▶ **Exercise goal**: Can you give the lines from the start of the material through the line containing "Action: coord(22,81)" as a JSON list of strings, one string per line, with blank lines and the pictures left out?

[Material on locating elements on screens]
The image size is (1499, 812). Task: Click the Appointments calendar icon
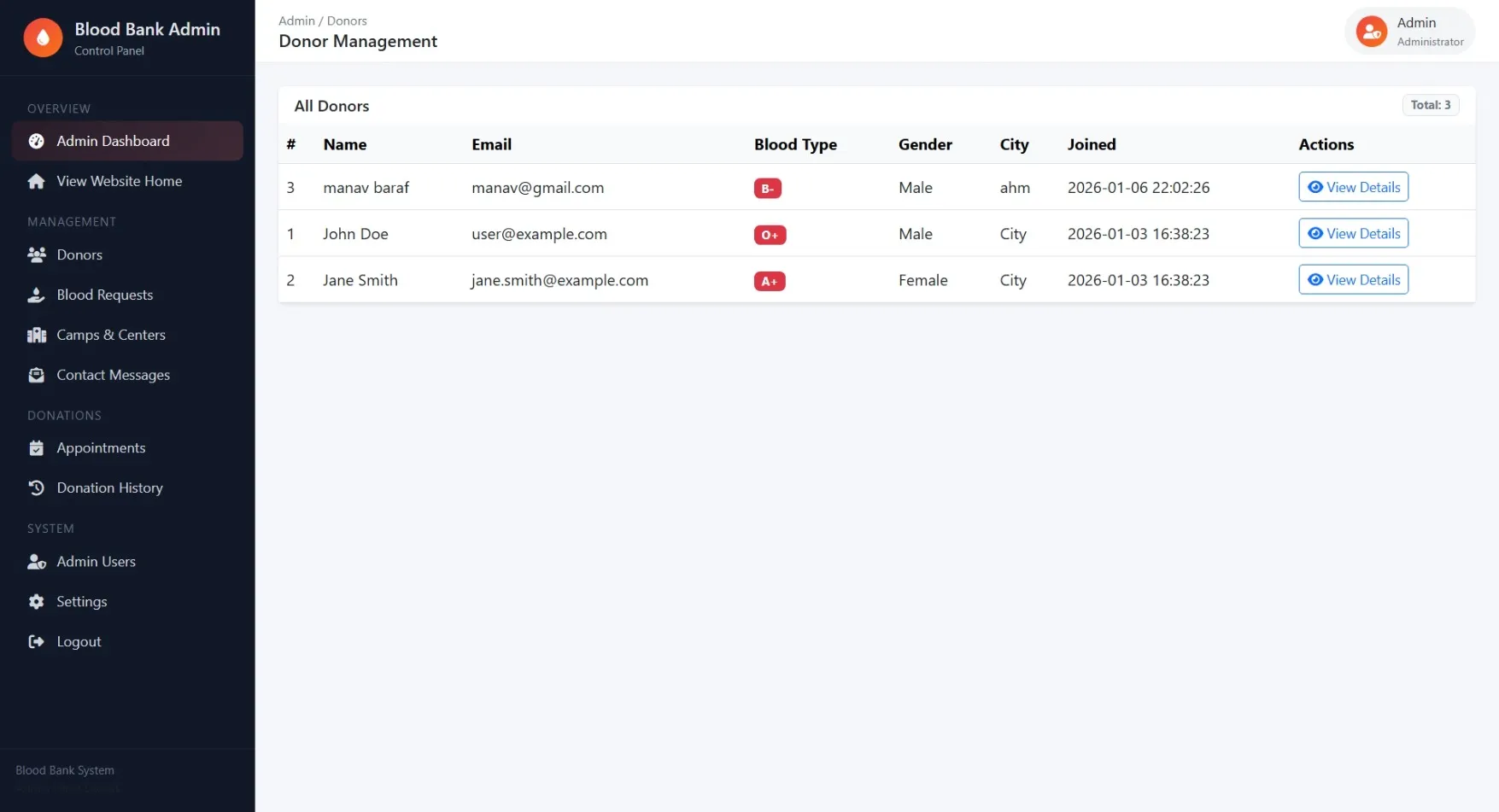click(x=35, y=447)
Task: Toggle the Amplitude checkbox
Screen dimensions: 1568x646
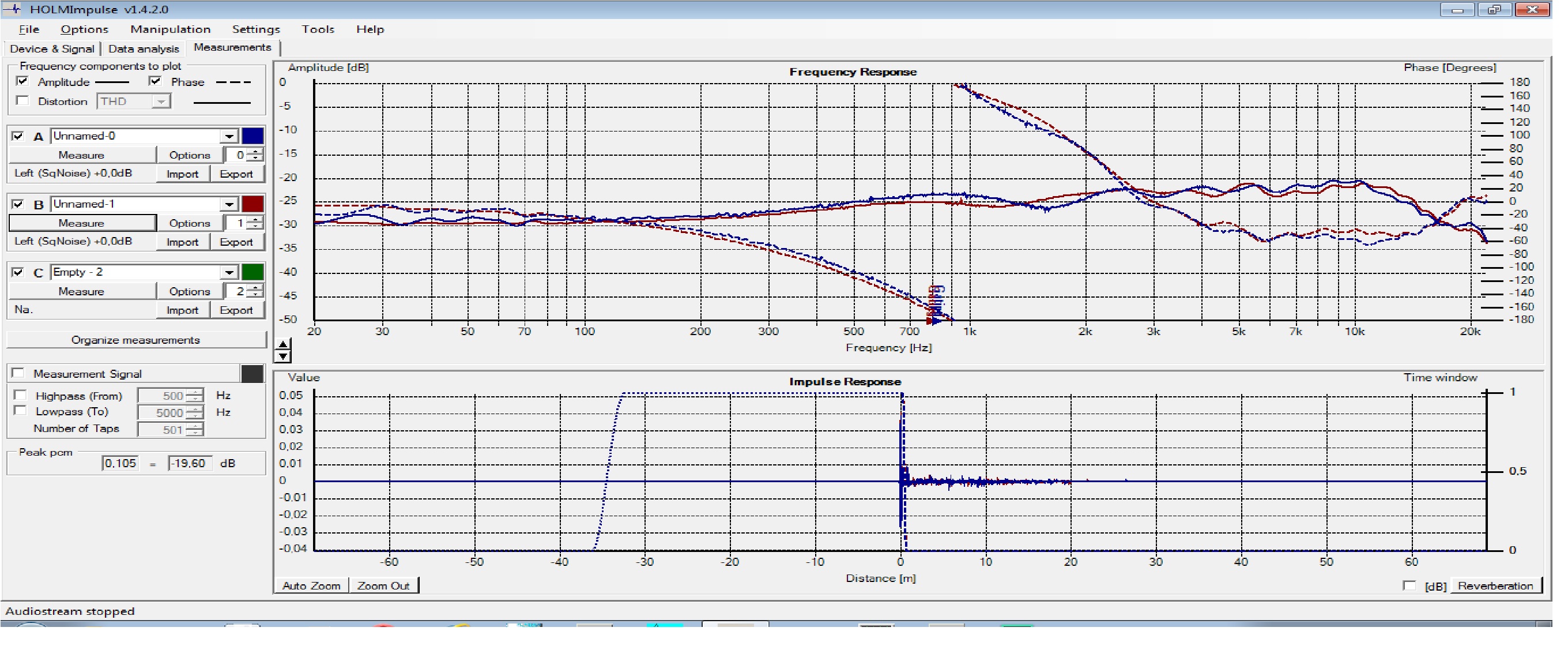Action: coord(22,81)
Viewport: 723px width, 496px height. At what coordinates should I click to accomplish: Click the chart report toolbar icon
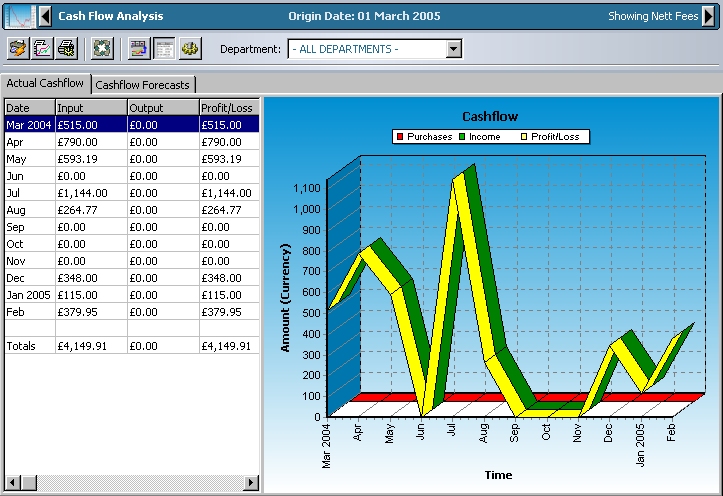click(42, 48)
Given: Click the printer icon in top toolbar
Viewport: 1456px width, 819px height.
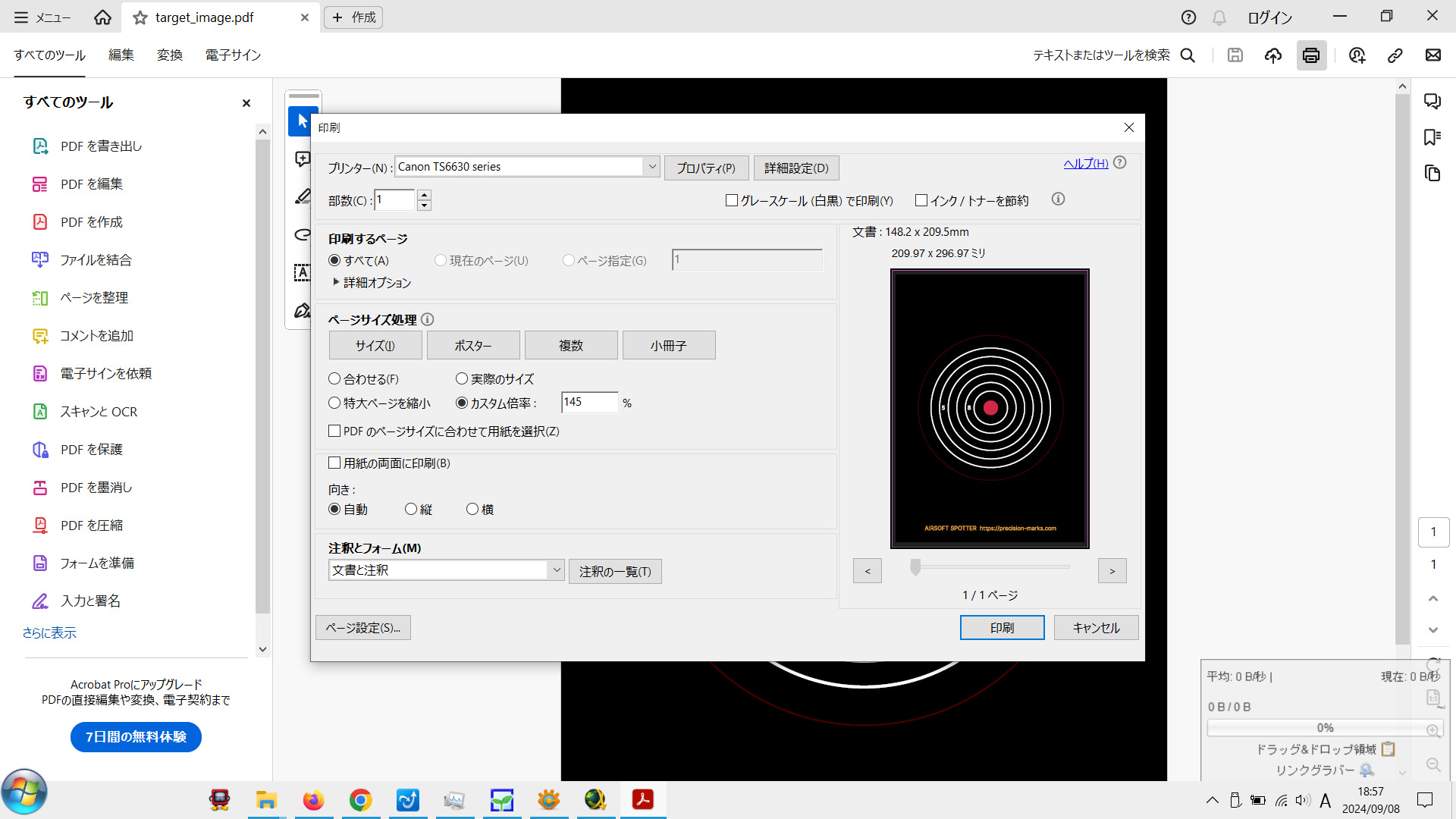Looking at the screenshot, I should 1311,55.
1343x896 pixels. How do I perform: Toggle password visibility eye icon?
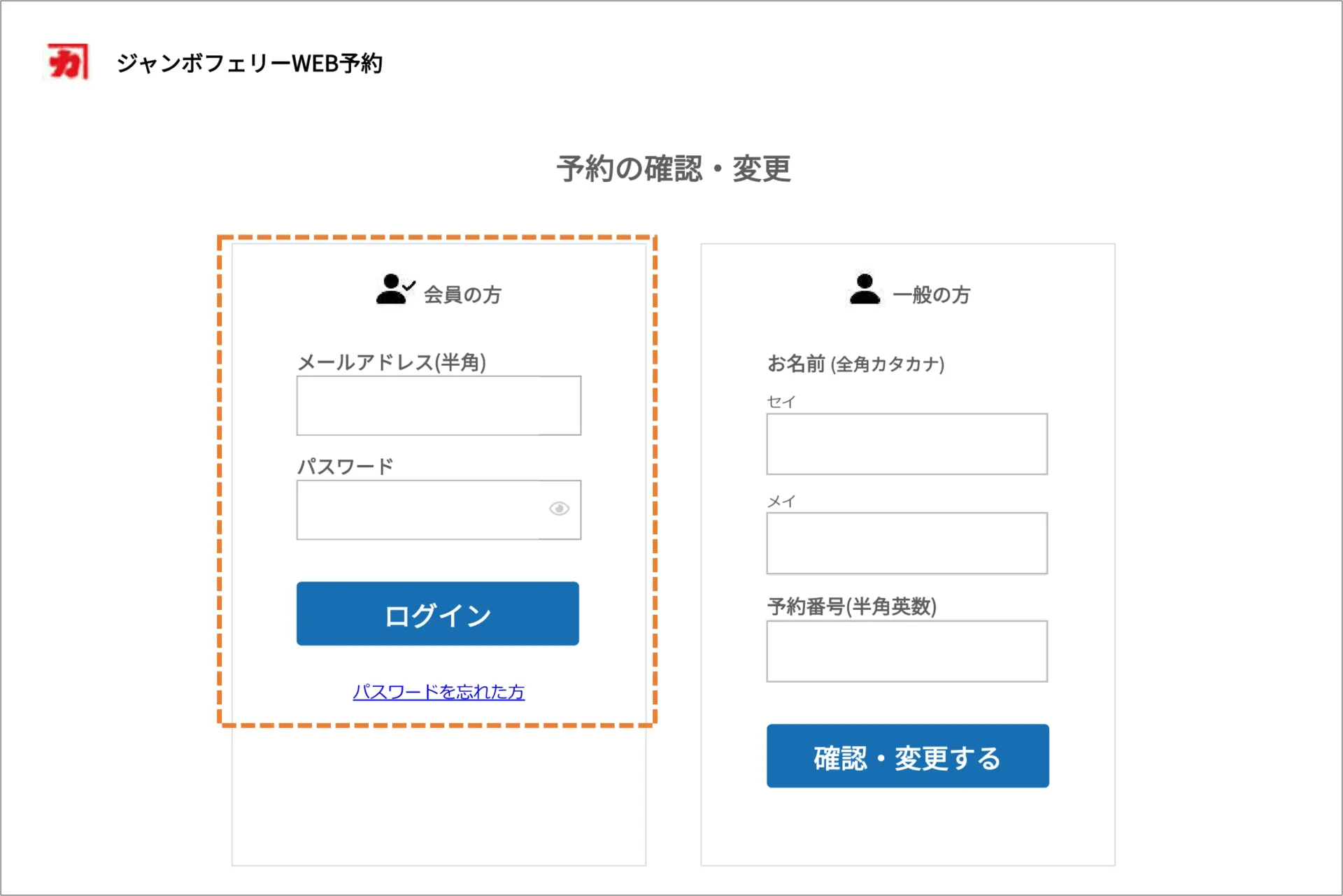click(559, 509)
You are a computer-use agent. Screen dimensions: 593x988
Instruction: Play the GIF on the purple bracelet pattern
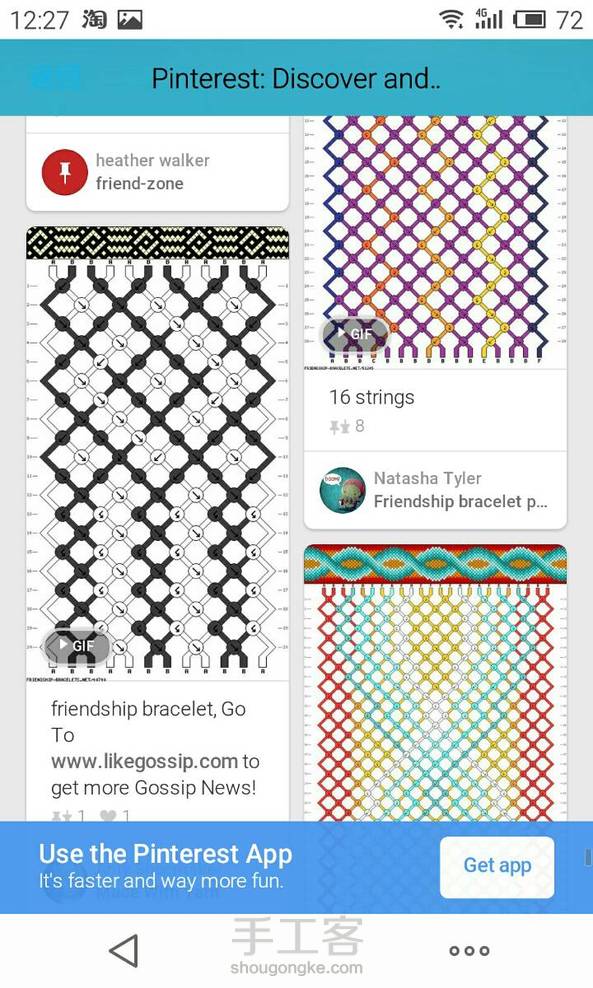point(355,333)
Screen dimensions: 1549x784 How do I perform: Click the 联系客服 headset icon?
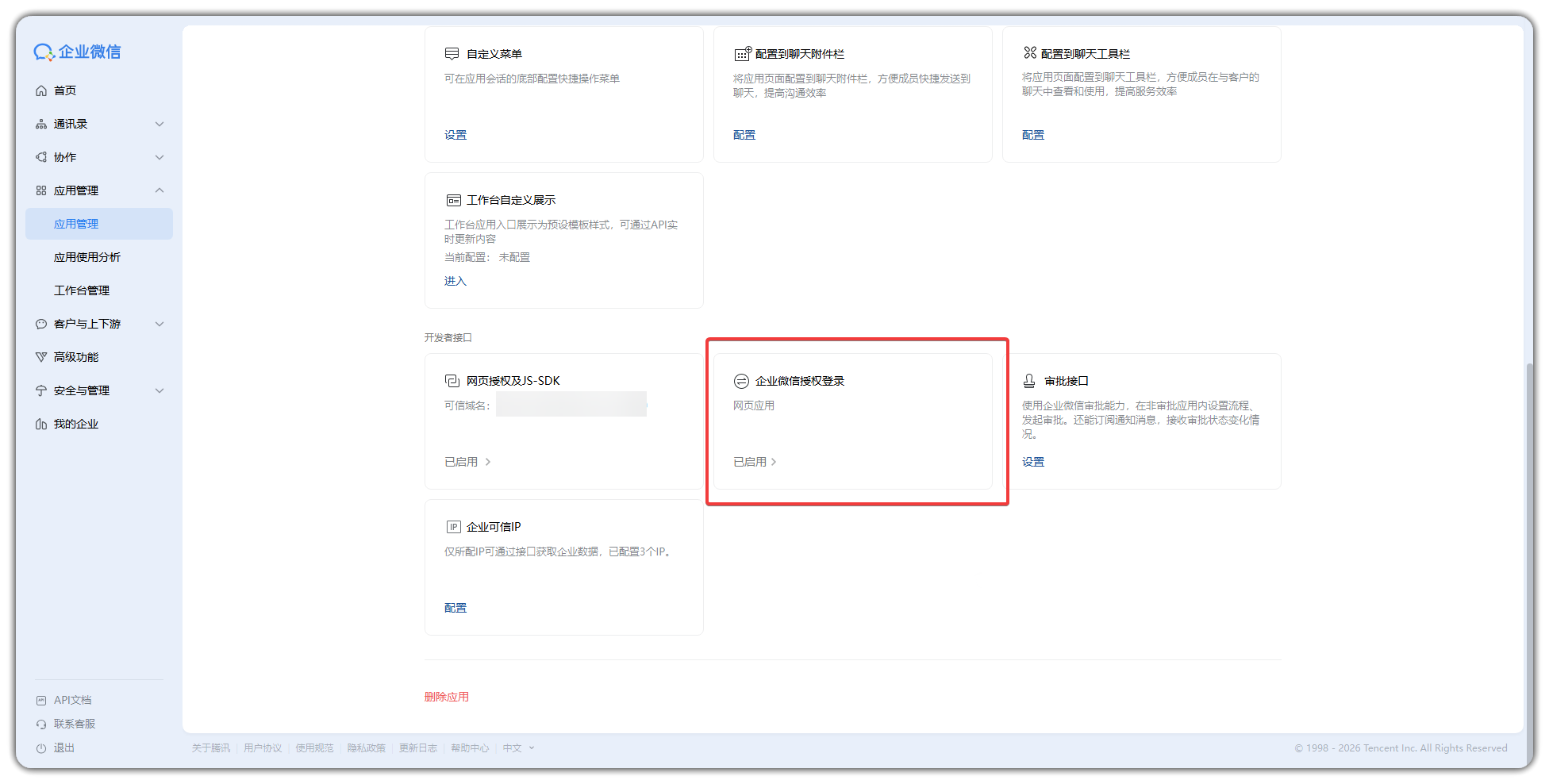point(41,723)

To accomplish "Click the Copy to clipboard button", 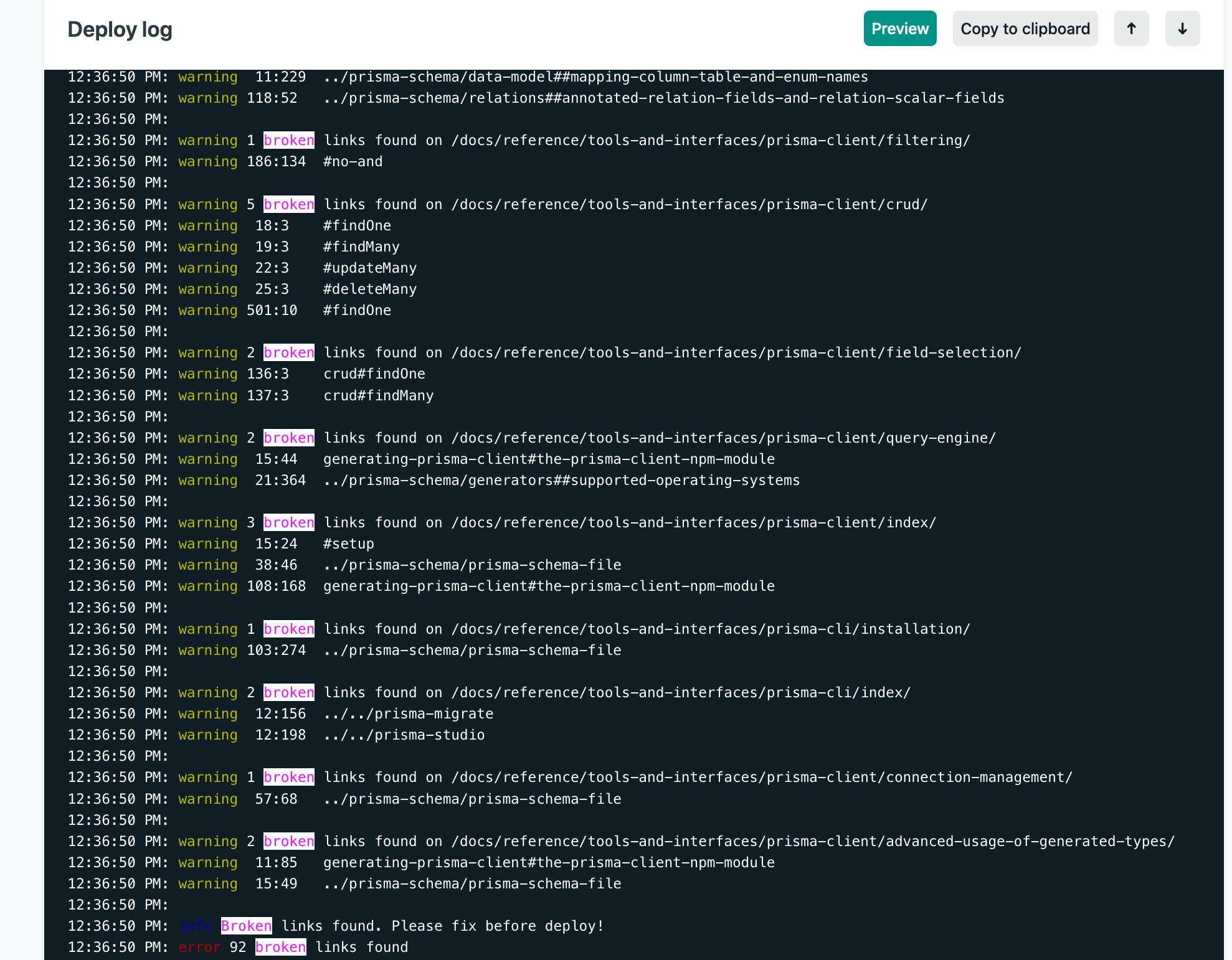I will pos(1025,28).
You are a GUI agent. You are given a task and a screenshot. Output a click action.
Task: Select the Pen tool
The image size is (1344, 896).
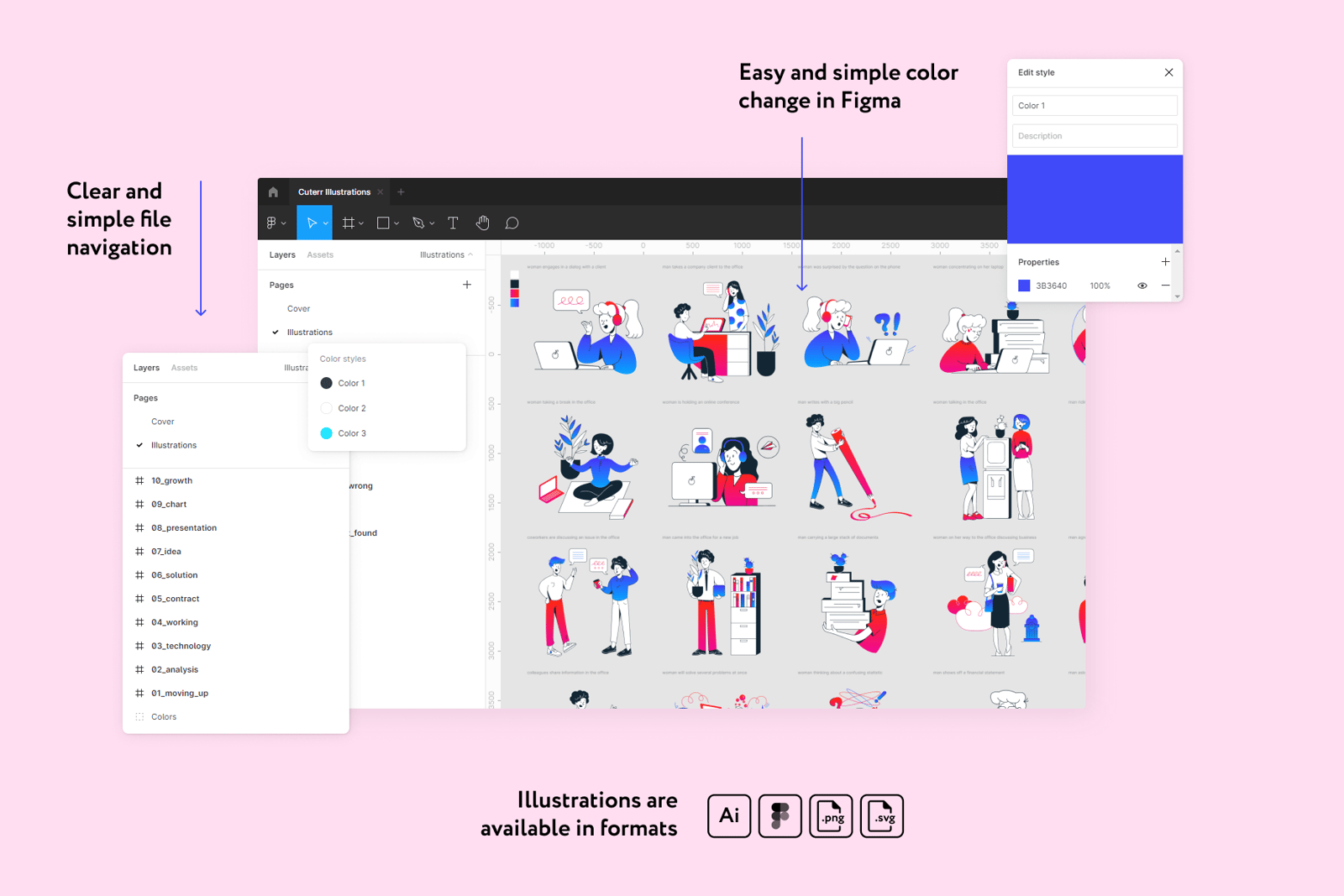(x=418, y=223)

▶ **The answer**:
[
  "The image size is (1499, 812). Task: Click the Appointments calendar icon",
  "click(x=35, y=447)",
  "Task: Toggle the Amplitude checkbox",
  "Screen dimensions: 1568x646",
  "Action: coord(22,81)"
]